Montag, 23. April 2012

Heute um 1750 Uhr

Heute spätnachmittags nach der Arbeit unterwegs im Quartier mit meiner Tochter. Wir durchstreifen die uns vertrauten Strassen, gehen auf die Post, kaufen etwas ein. Ich schaue auf die Uhr: 1750 Uhr. Solche Momente des banal anmutenden Alltäglichen mag ich, ja manchmal möchte ich sie gleichsam einfrieren, konservieren, um ganz im Moment verharren zu können, um trotzig dem Lauf der Zeit und damit dem Lauf des Vergänglichen ein Schnippchen zu schlagen. Heute wünschte ich mir, es möge einfach 1750 Uhr bleiben, und dies nicht nur eine Minute lang. Doch meine Armbanduhr tickte gnadenlos und präzise weiter.

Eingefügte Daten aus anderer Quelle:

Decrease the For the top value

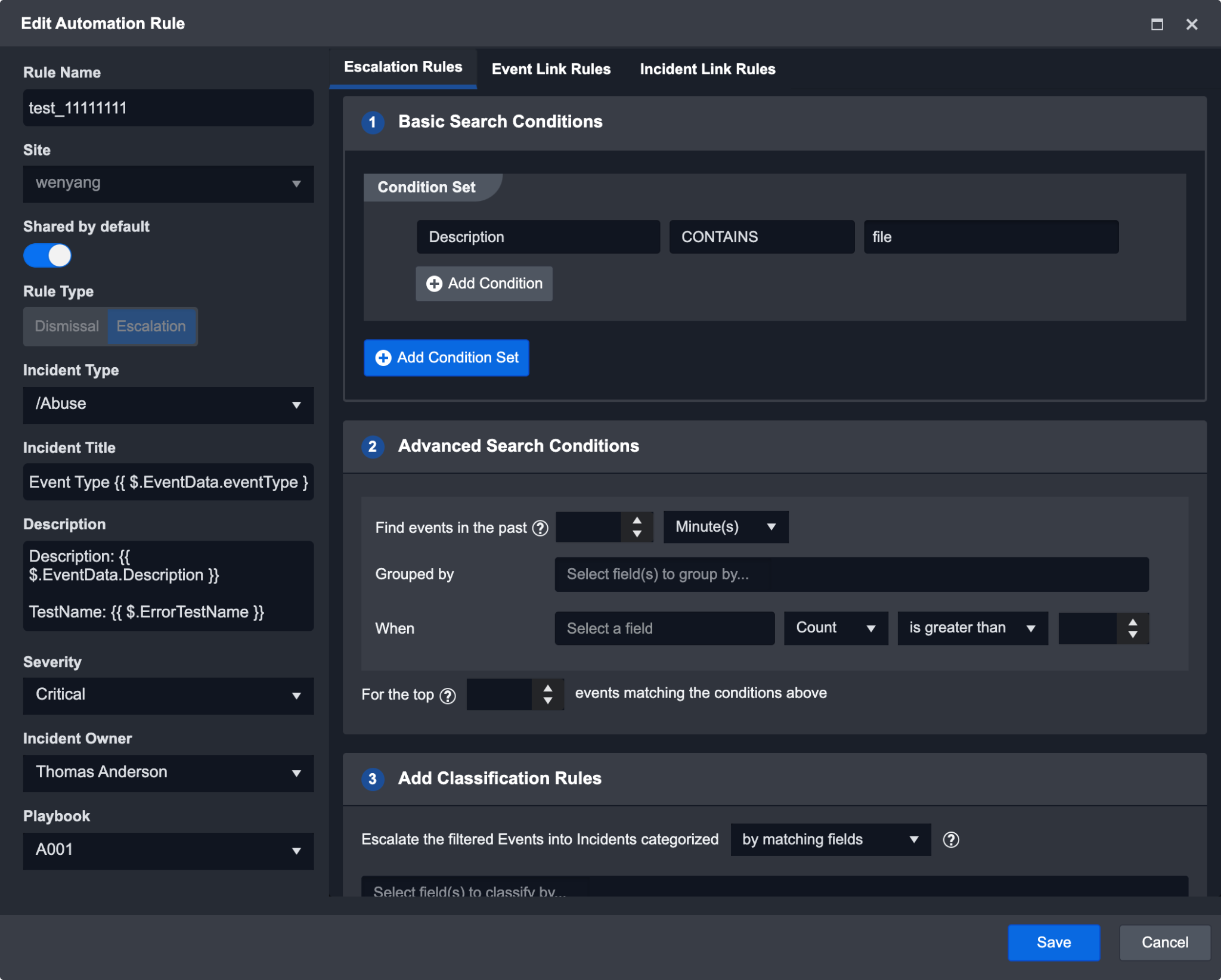pos(547,702)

Ich sehne mir noch manche solche 1750 Uhr-Momente herbei, die -wenn auch nur scheinbar- sich dem Fluss der Zeit entgegenstellen und uns für einen Augenblick ein tiefes Durchatmen erlauben und uns eine zeitfremde Insel verschaffen und uns damit im Glauben lassen, dass nicht alles dem Diktat des Vergänglichen untergeordnet ist. 

Freitag, 20. April 2012

Aufgekratzt

Das Gefühl, überarbeitet zu sein, fühlt sich sonderbar an: man ist müde und gleichzeitig doch auch aufgekratzt. So wie ich heute Abend. Die Sonne scheint, der Himmel mit wunderschönen Wolken verziert: da will ich auf den Putz hauen, Bäume ausreissen, weil die Energie einfach raus will und raus muss. Zu viel denken ohne Ausgleich ist einfach ungesund.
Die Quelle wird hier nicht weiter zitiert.